— Goal 1 —
Answer these questions from the text on Renaissance staging, each on its own line:
(a) In what month and year did the Blackfriars Playhouse open?
(b) Where do the dimensions for the Globe II stage come from?
(c) What does the frons scena of the temporary stage include?
— Goal 2 —
Carry on the text about Renaissance staging, picking up after its final sentence.
[begin Supplied text]
NEH Summer Institute

NEH Summer Institute

Implications of Renaissance Staging

When teachers’ workshops in Ashland or Stratford discuss the plays they see produced by the Oregon Shakespeare Festival or the RSC, they are frequently talking about production designs and ideas foreign to the conditions for which Shakespeare wrote.  Such discussions can provide profitable perspectives on character and theme in the plays, but they can also lead away from, not toward, the study of Shakespeare’s stagecraft and the way his language is tied to its setting and to the actors performing it.   
 

The Two Stages

 

The Blackfriars  

The Blackfriars Playhouse, opened in September 2001 in Staunton, Virginia, is a recreation of the indoor playhouse that Shakespeare and his partners acquired in 1596 and in which they played regularly after 1607.  Designed by architect Tom McLaughlin with the advice of Andrew Gurr, Jon Greenfield, Walter Hodges, and Peter McCurdy (chief builder of Shakespeare’s Globe), it recreates in size and material that original space. With the theatre at Drottningholm, Sweden, the Blackfriars is one of only two theatres in the world universally lighted, as Shakespeare’s indoor plays were lighted, by chandeliers.  The Blackfriars Playhouse is the home of the American Shakespeare Center, whose mission since 1988 has been to use original staging practices to recover an understanding and enjoyment of Shakespeare’s plays.  Two troupes perform all year in repertory under the artistic direction of Jim Warren.
 

The Globe II Footprint  

In the coming year, under the supervision of Peter McCurdy, who built Sam Wanamaker’s Globe in London, we will establish a footprint for Globe II and construct a temporary stage with a trap door, a balcony, and a frons scena that includes two stage doors and one “discovery space.”  That stage will replicate the size of the Globe II stage (for which we have dimensions from the Fortune contract) and give our participants not only a working space to explore the differences between playing indoors and out, but also a sense of sharing in the planning for a major new theatre.
 

What will participants learn here that they cannot learn elsewhere?

For scholars, the benefits of understanding the plays of Shakespeare by rehearsing and studying with actors and by working on these two stages are literally everywhere and are everywhere literary.  Simply put, a grasp of the physical place of Shakespeare’s plays has as much significance to understanding a Shakespeare scene as, for example, the knowledge of the shape of a baseball diamond has to an understanding of the game; and until the completion of the Globe and the Blackfriars, it was as if Shakespeareans had been considering baseball as played on a basketball court.  That is, where and how Renaissance actors and playwrights worked has staging implications that inevitably inform our comprehension of the text.  When directors and actors work through the practical and physical problems of staging a play, they have an unparalleled educational opportunity to study these issues and to be “inside” the plays.  Consider the value of that opportunity in the very environments the playwright imagined as he wrote.  The aim of this proposal is to give this opportunity—this laboratory for the study of English Renaissance plays—to all scholars.
[end Supplied text]
[begin Collected material]
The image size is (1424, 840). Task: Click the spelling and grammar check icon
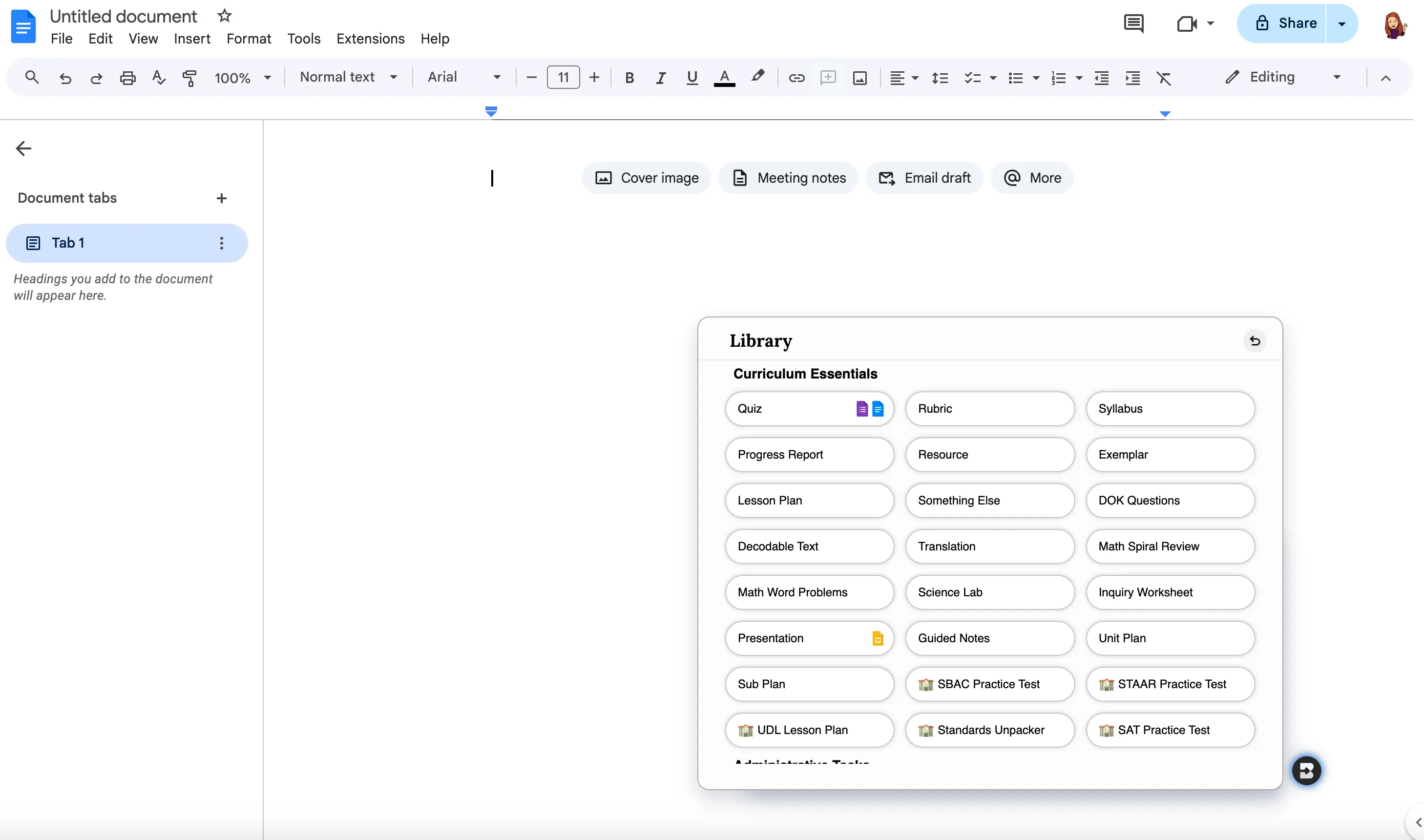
[end Collected material]
— Right answer 1 —
(a) September 2001
(b) The Fortune contract
(c) Two stage doors and one "discovery space"

— Right answer 2 —
    

Impact:  A Training Ground for Performance Studies in Shakespeare

For three decades the interest in performance studies and performance-based pedagogy has been growing among Shakespeareans.  The days of thinking about Shakespeare entirely as poet and only rarely as playwright are over.  Generally, teachers of Shakespeare now accept the validity of approaching Shakespeare through performance, and many of them have developed ways of doing so.  But even larger numbers of teachers would like to try performance approaches in class but do not feel they have the training.  This Institute gives them a chance to work with professional actors and develop the kind of
confidence and experience required to make performance approaches feasible in class.  For these teachers the unique opportunity of working with a company of professional actors opens that pedagogical door.  
 

The Right People in the Right Place.

This Institute provides both.  Other teacher workshops find ways of making Shakespeareans more comfortable with performance pedagogy, but two things in particular set “Shakespeare’s Blackfriars: The Study, The Stage, and The Classroom” apart as a training ground and laboratory.  Working through a play with actors on the kinds of stages for which the play was designed brings into focus a nexus of connected issues and makes possible an extraordinary kind of discussion about the works.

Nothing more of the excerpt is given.